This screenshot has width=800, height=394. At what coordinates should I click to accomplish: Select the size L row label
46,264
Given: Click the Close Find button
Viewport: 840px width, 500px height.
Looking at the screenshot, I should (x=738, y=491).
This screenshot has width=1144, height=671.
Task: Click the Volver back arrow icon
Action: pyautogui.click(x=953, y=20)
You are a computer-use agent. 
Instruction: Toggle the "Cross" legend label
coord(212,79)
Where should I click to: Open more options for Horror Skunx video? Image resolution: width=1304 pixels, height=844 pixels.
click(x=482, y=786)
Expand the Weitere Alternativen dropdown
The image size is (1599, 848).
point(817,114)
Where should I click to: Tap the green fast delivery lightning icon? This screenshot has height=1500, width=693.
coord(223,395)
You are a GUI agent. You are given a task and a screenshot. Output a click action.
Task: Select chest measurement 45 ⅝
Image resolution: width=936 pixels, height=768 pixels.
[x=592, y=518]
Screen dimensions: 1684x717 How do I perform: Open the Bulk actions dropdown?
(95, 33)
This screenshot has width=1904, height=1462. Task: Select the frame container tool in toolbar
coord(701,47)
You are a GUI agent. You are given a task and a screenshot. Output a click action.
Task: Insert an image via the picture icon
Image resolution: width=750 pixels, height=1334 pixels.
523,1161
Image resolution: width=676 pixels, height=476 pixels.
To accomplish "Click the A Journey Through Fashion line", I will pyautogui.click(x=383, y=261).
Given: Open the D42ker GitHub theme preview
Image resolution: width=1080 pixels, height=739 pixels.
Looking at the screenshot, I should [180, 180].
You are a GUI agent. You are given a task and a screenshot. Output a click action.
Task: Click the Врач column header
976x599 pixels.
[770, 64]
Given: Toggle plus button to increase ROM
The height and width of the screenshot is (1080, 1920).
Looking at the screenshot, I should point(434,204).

★ ★ ★ ★

• EXERCISE TASK: Can you repeat every line of the listing above word for word, in order, from the first line to the last?

• SOLUTION FOR THIS EXERCISE:
This screenshot has width=800, height=394. At what coordinates should I click to accomplish: Select the size L row label
46,264
Given: Click the Close Find button
Viewport: 840px width, 500px height.
Looking at the screenshot, I should (x=738, y=491).
This screenshot has width=1144, height=671.
Task: Click the Volver back arrow icon
Action: pyautogui.click(x=953, y=20)
You are a computer-use agent. 
Instruction: Toggle the "Cross" legend label
coord(212,79)
Where should I click to: Open more options for Horror Skunx video? Image resolution: width=1304 pixels, height=844 pixels.
click(x=482, y=786)
Expand the Weitere Alternativen dropdown
The image size is (1599, 848).
point(817,114)
Where should I click to: Tap the green fast delivery lightning icon? This screenshot has height=1500, width=693.
coord(223,395)
You are a GUI agent. You are given a task and a screenshot. Output a click action.
Task: Select chest measurement 45 ⅝
Image resolution: width=936 pixels, height=768 pixels.
[x=592, y=518]
Screen dimensions: 1684x717 How do I perform: Open the Bulk actions dropdown?
(95, 33)
This screenshot has width=1904, height=1462. Task: Select the frame container tool in toolbar
coord(701,47)
You are a GUI agent. You are given a task and a screenshot. Output a click action.
Task: Insert an image via the picture icon
Image resolution: width=750 pixels, height=1334 pixels.
523,1161
Image resolution: width=676 pixels, height=476 pixels.
To accomplish "Click the A Journey Through Fashion line", I will pyautogui.click(x=383, y=261).
Given: Open the D42ker GitHub theme preview
Image resolution: width=1080 pixels, height=739 pixels.
Looking at the screenshot, I should [180, 180].
You are a GUI agent. You are given a task and a screenshot. Output a click action.
Task: Click the Врач column header
976x599 pixels.
[770, 64]
Given: Toggle plus button to increase ROM
The height and width of the screenshot is (1080, 1920).
Looking at the screenshot, I should point(434,204).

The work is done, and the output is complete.